§ Your goal
Don't include pictures. Quote the lines below from the first through the line that contains "You are a GUI".

§ Stored items
-------------------------
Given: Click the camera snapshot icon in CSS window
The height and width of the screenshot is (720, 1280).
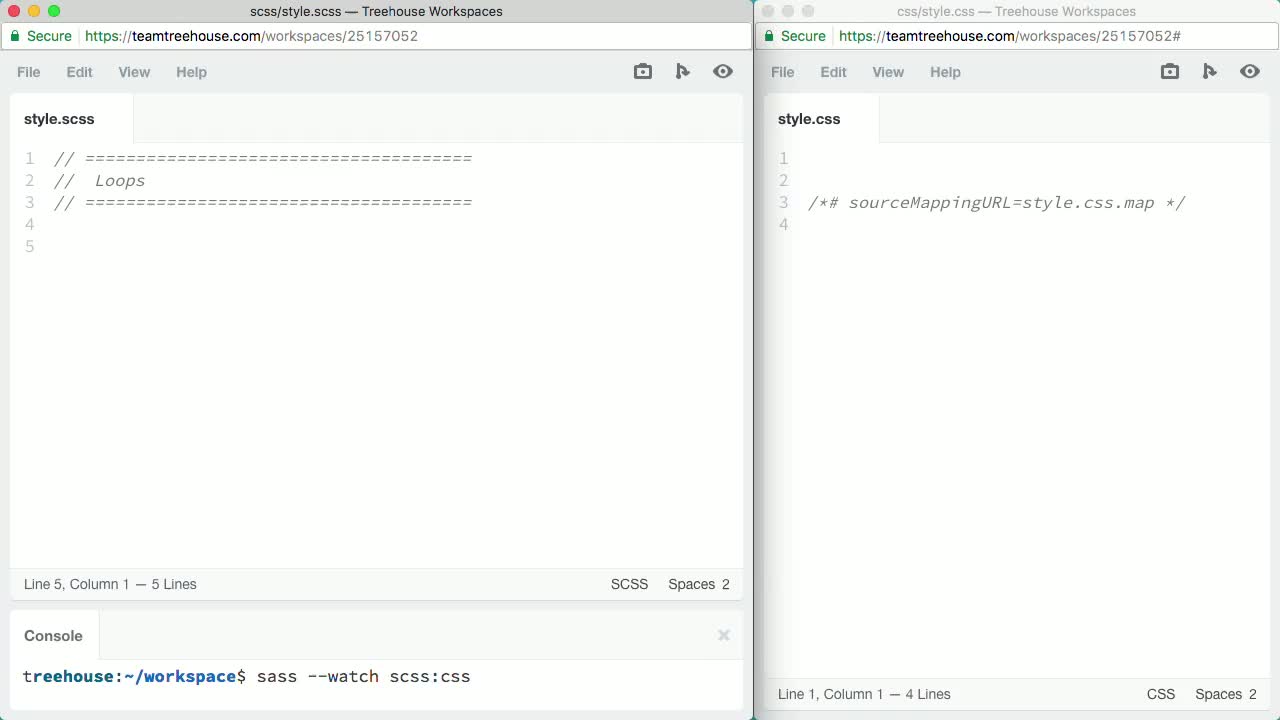Looking at the screenshot, I should 1169,71.
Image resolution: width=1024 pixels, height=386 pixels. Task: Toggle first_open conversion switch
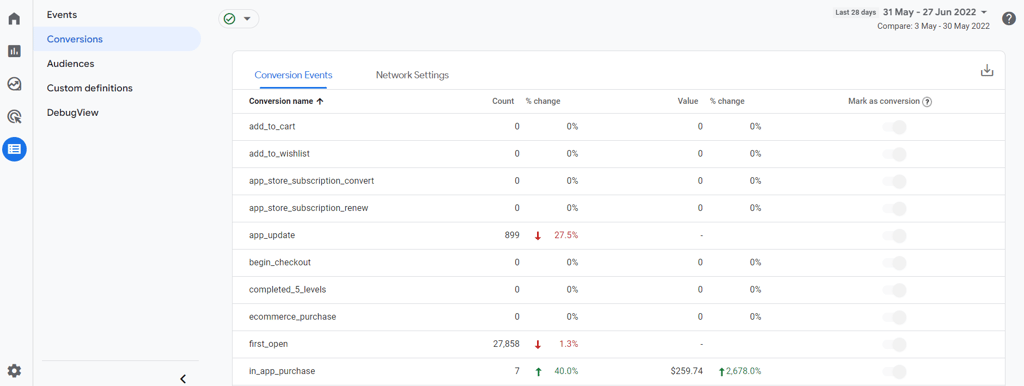[x=894, y=344]
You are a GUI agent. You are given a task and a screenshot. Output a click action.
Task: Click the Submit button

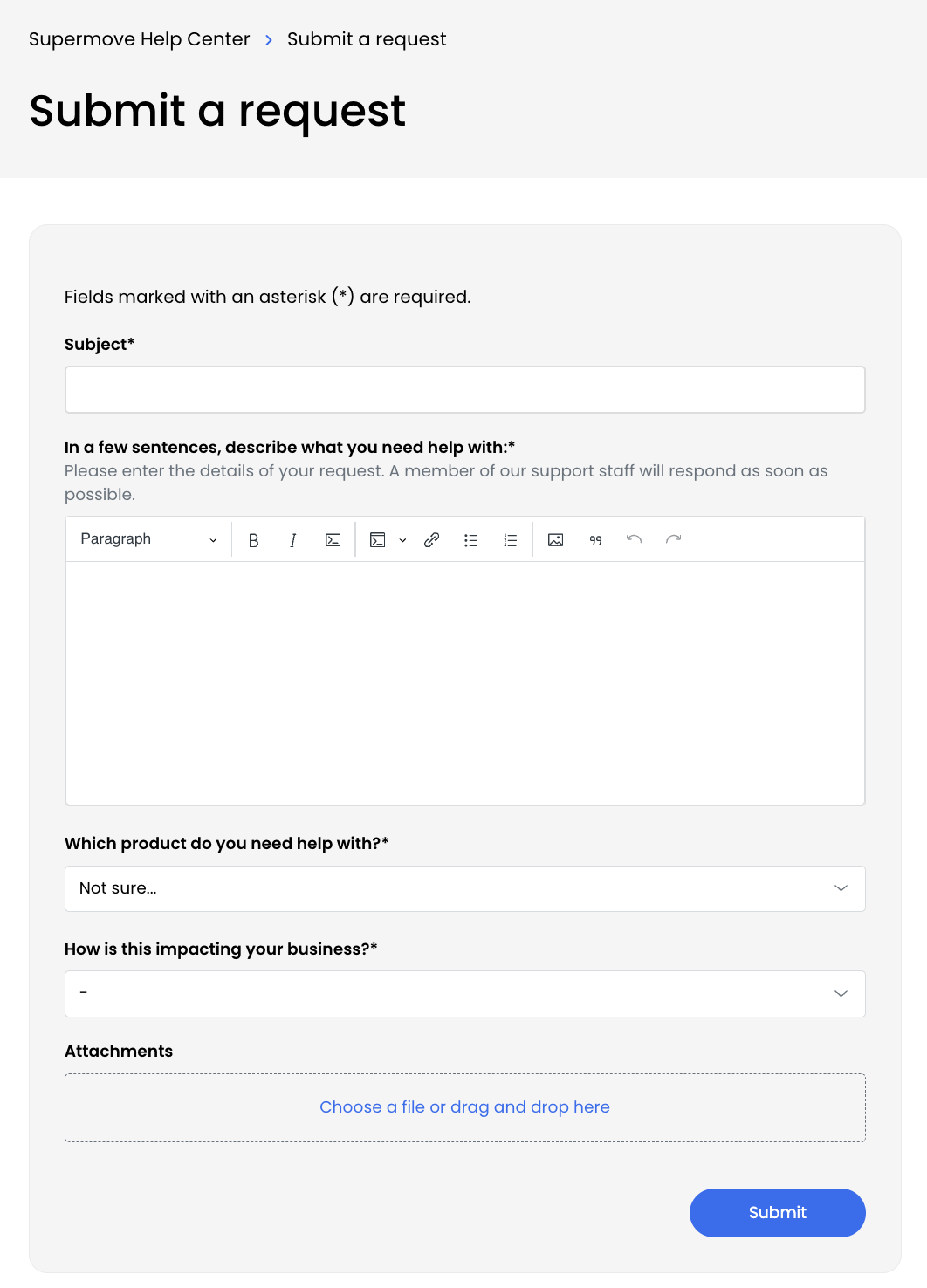777,1212
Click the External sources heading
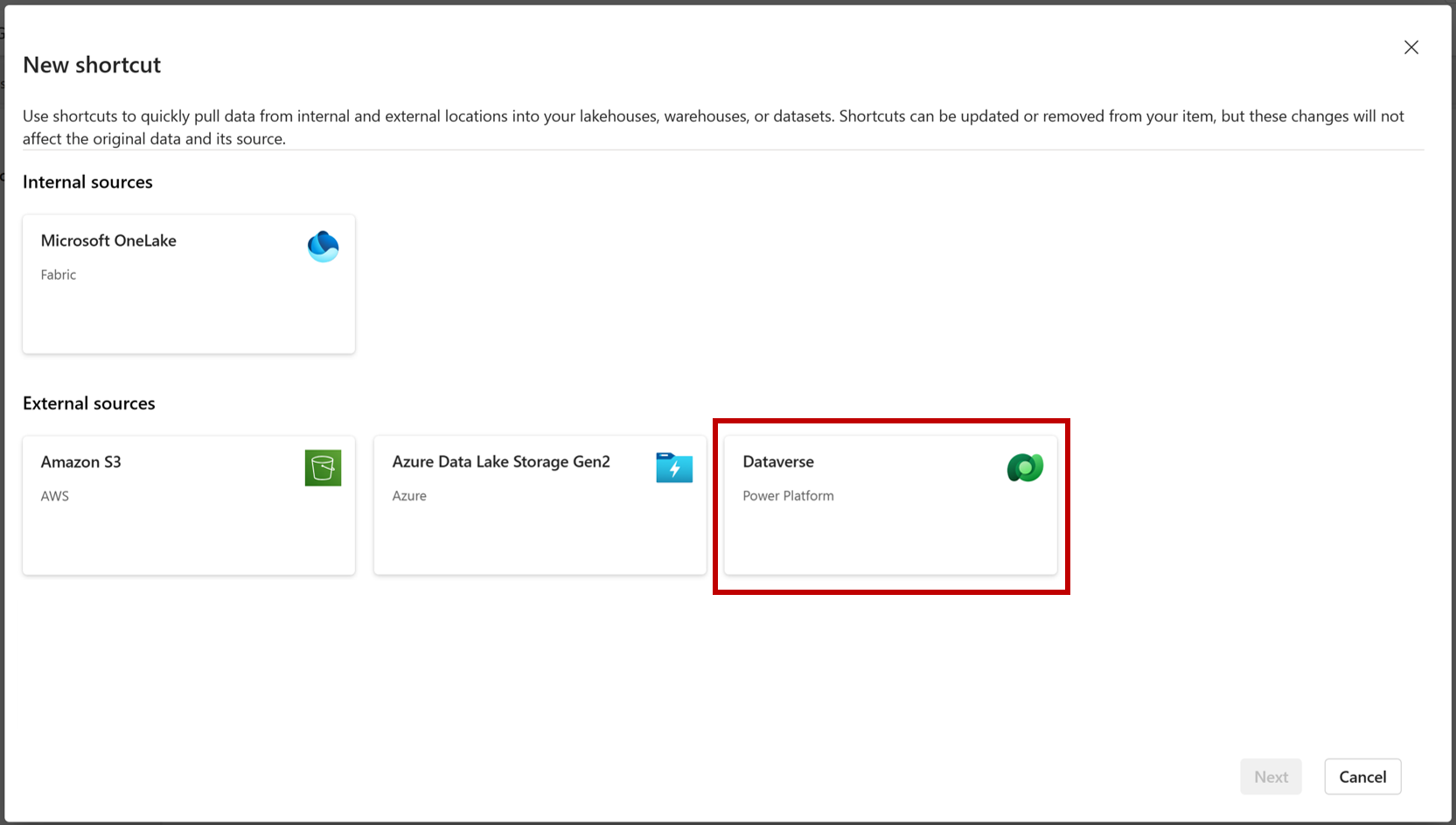Image resolution: width=1456 pixels, height=825 pixels. click(x=88, y=403)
-------------------------
§ Output of the task
Given: Click the camera snapshot icon in CSS window
The height and width of the screenshot is (720, 1280).
Looking at the screenshot, I should 1169,71.
Image resolution: width=1024 pixels, height=386 pixels. Task: Toggle first_open conversion switch
[x=894, y=344]
You are a GUI agent. You are given a task and a screenshot. Output a click action.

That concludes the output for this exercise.